Brief: Render the data as a two-column CSV headed instruction and action, beginning at the line that has "You are a GUI" and stopping after the line that has "tap(133, 18)". Put each instruction and its action in one row, each as a quoted field with line breaks turned into spaces, and leave the pictures out.

Provided records:
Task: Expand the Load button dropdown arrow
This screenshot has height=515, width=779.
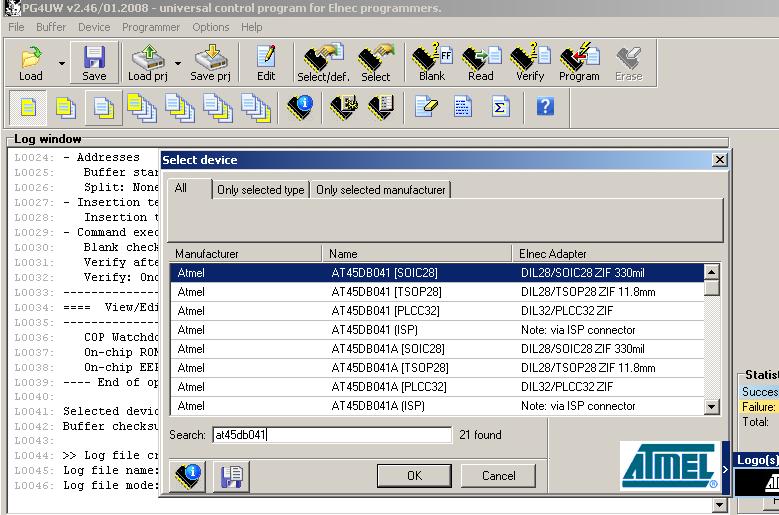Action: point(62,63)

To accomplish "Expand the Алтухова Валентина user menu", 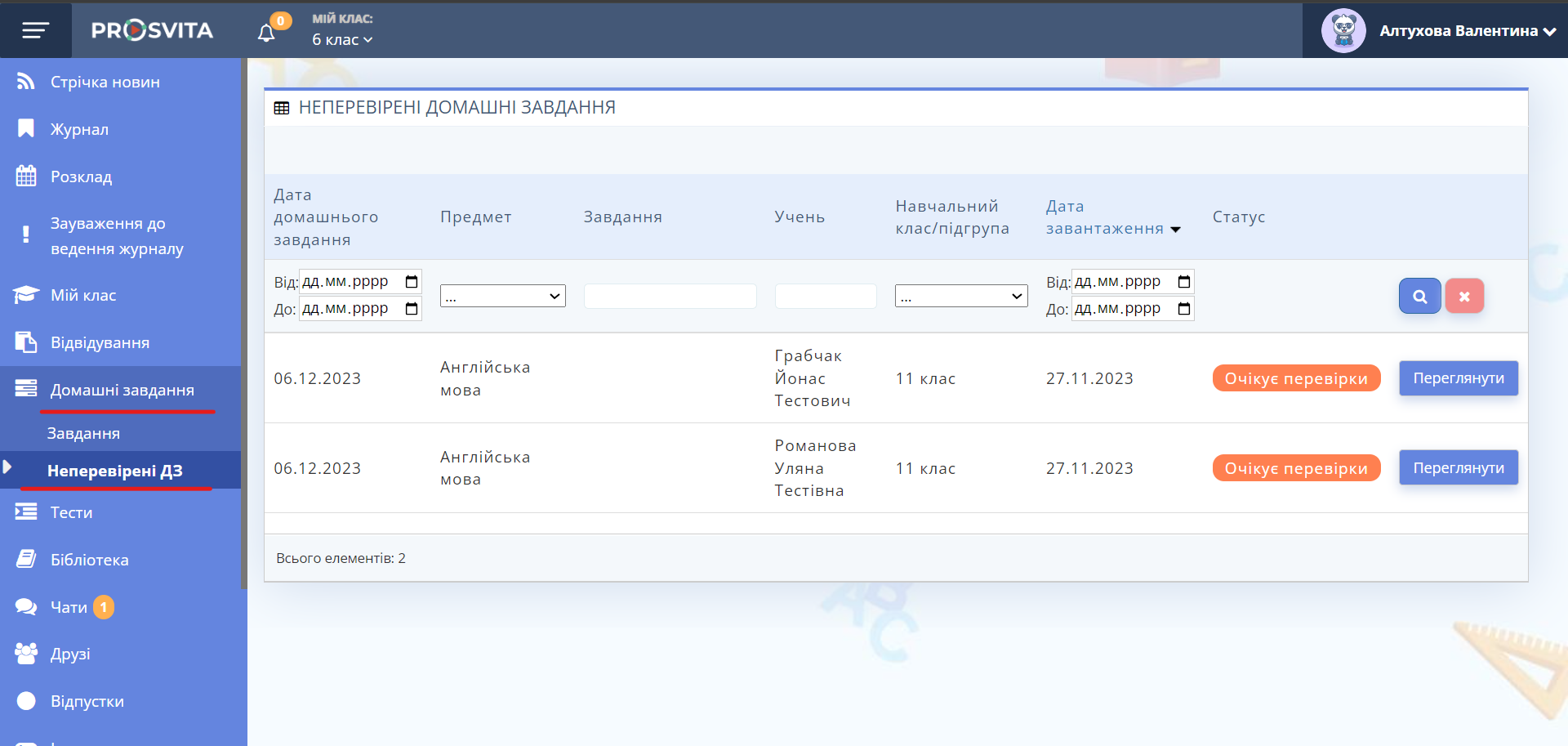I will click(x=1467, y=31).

---

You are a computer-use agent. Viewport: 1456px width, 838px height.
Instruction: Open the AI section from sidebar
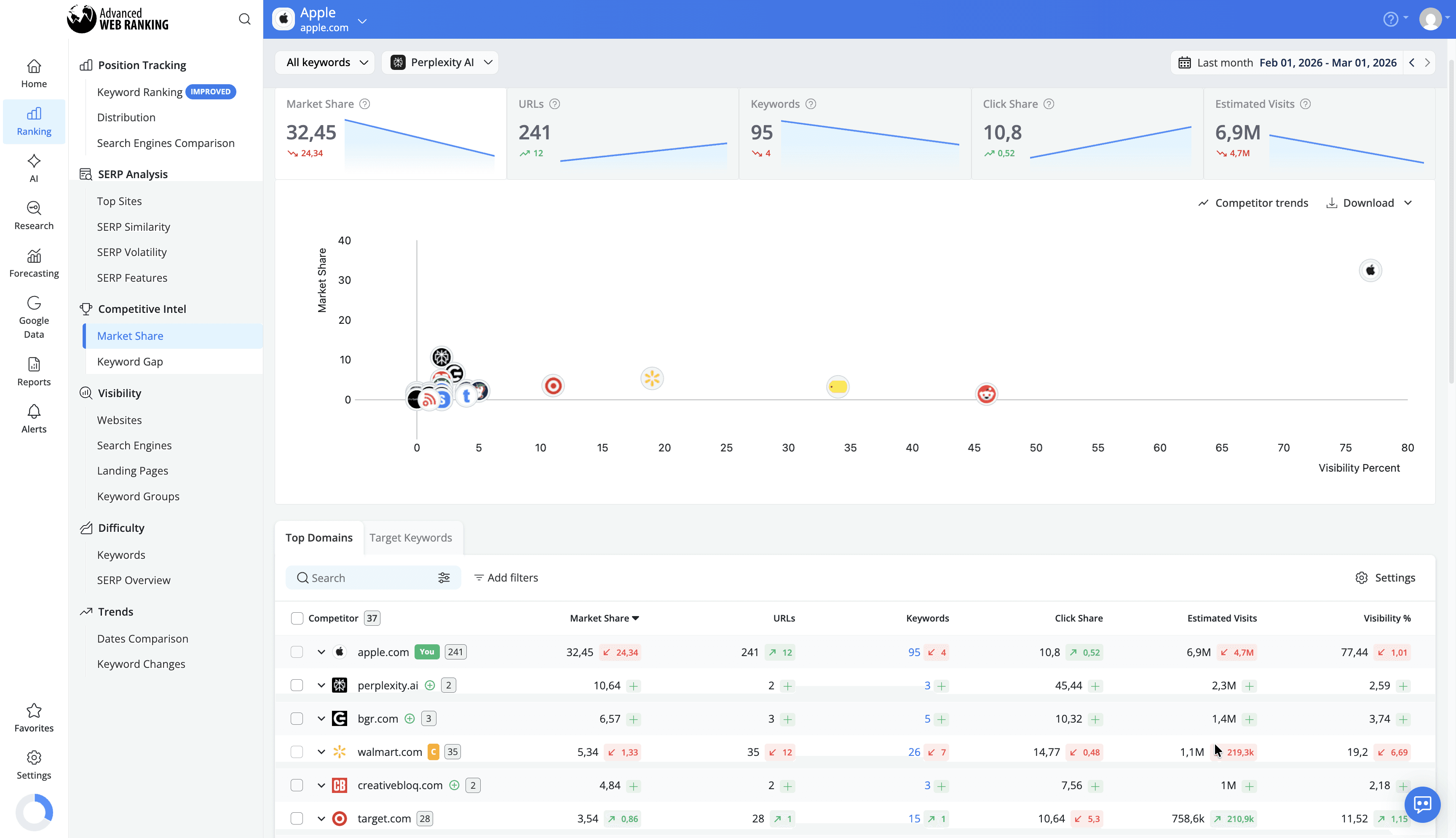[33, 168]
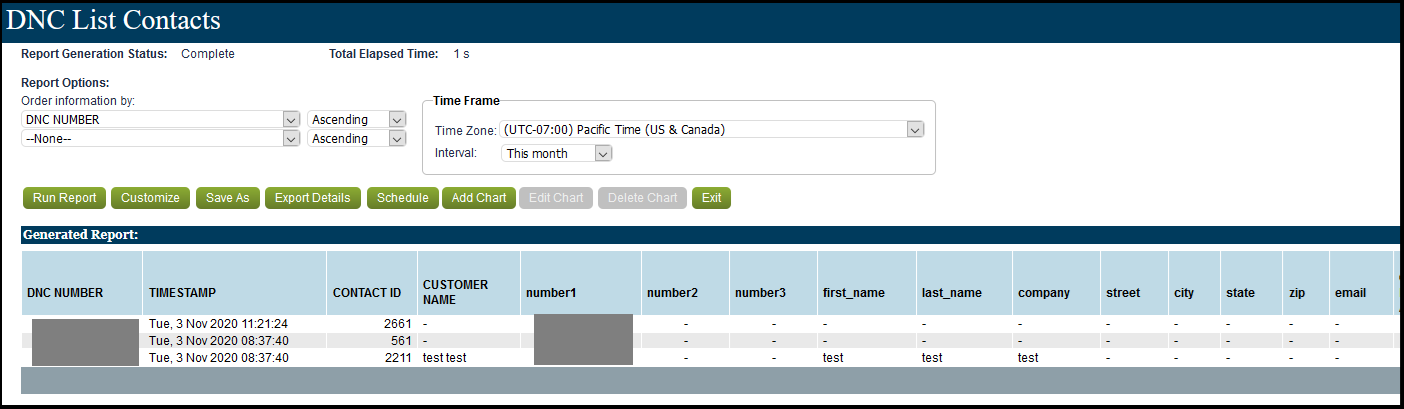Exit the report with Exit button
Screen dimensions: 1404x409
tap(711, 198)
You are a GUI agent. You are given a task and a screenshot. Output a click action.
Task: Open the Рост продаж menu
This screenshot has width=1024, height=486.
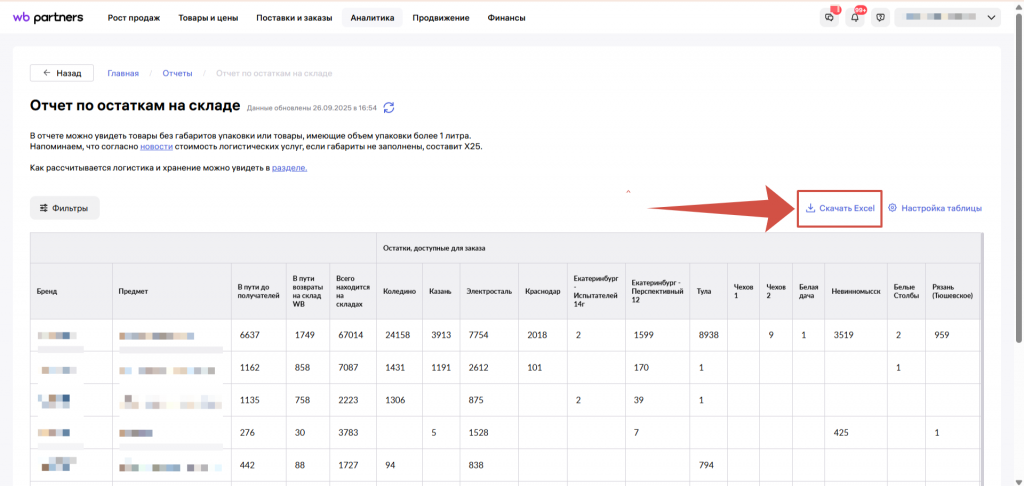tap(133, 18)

...

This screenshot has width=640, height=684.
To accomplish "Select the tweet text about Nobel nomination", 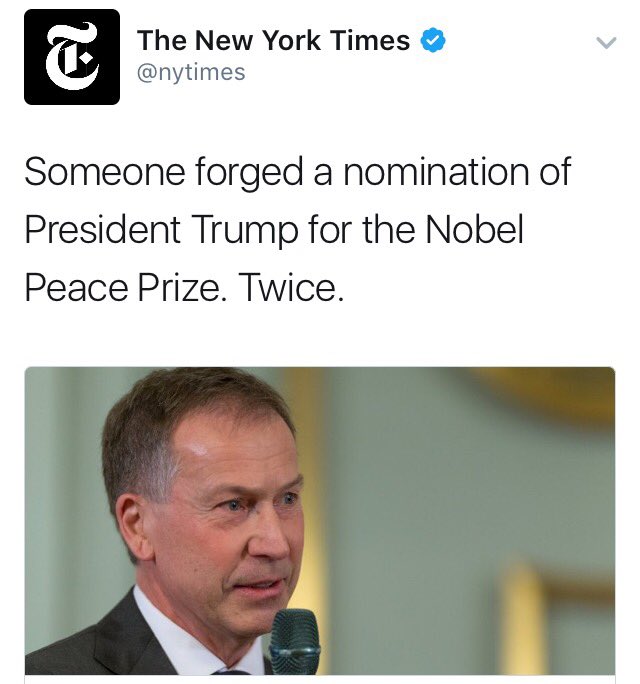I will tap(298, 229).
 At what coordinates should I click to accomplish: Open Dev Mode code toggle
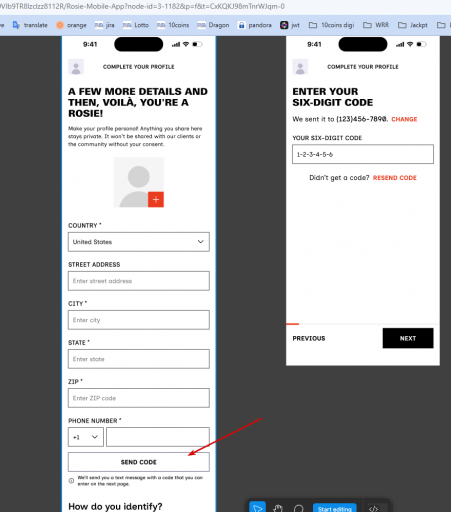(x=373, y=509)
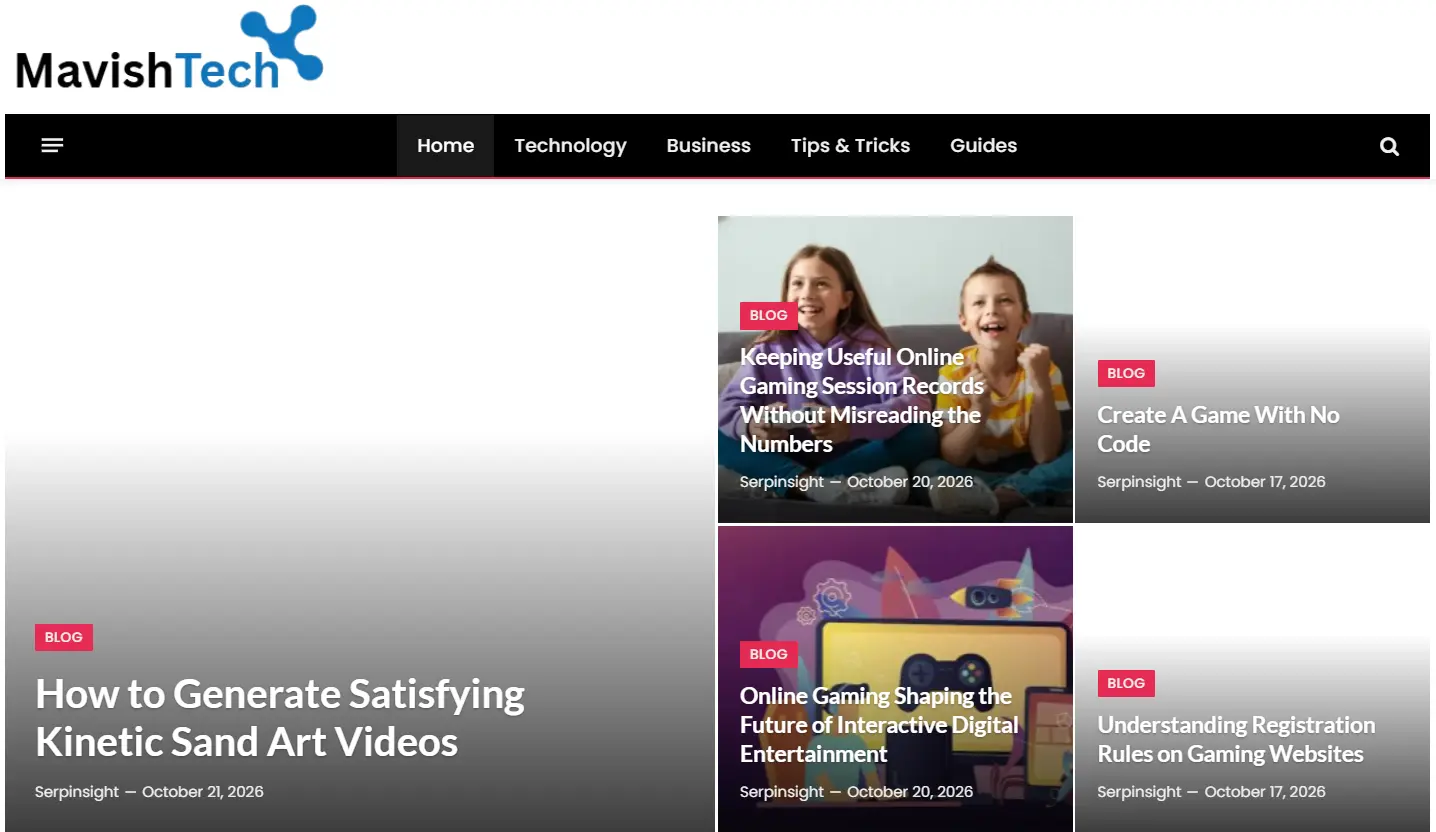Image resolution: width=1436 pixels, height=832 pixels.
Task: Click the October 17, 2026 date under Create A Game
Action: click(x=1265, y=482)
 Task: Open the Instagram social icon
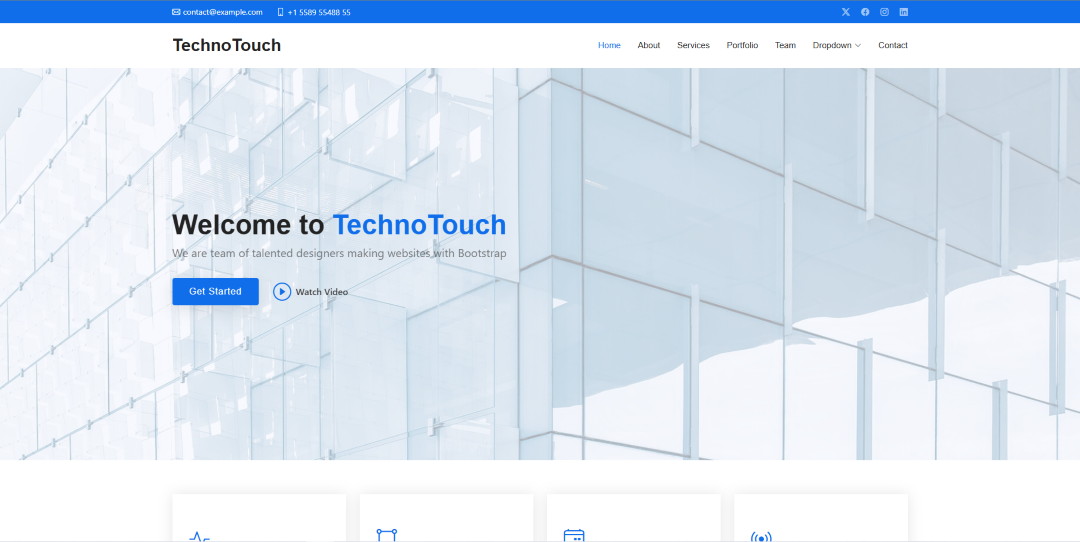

Solution for this task:
instruction,action
"You are a GUI agent. You are given a task and a screenshot. Output a click action. Task: Open the Рост продаж menu This screenshot has width=1024, height=486.","tap(133, 18)"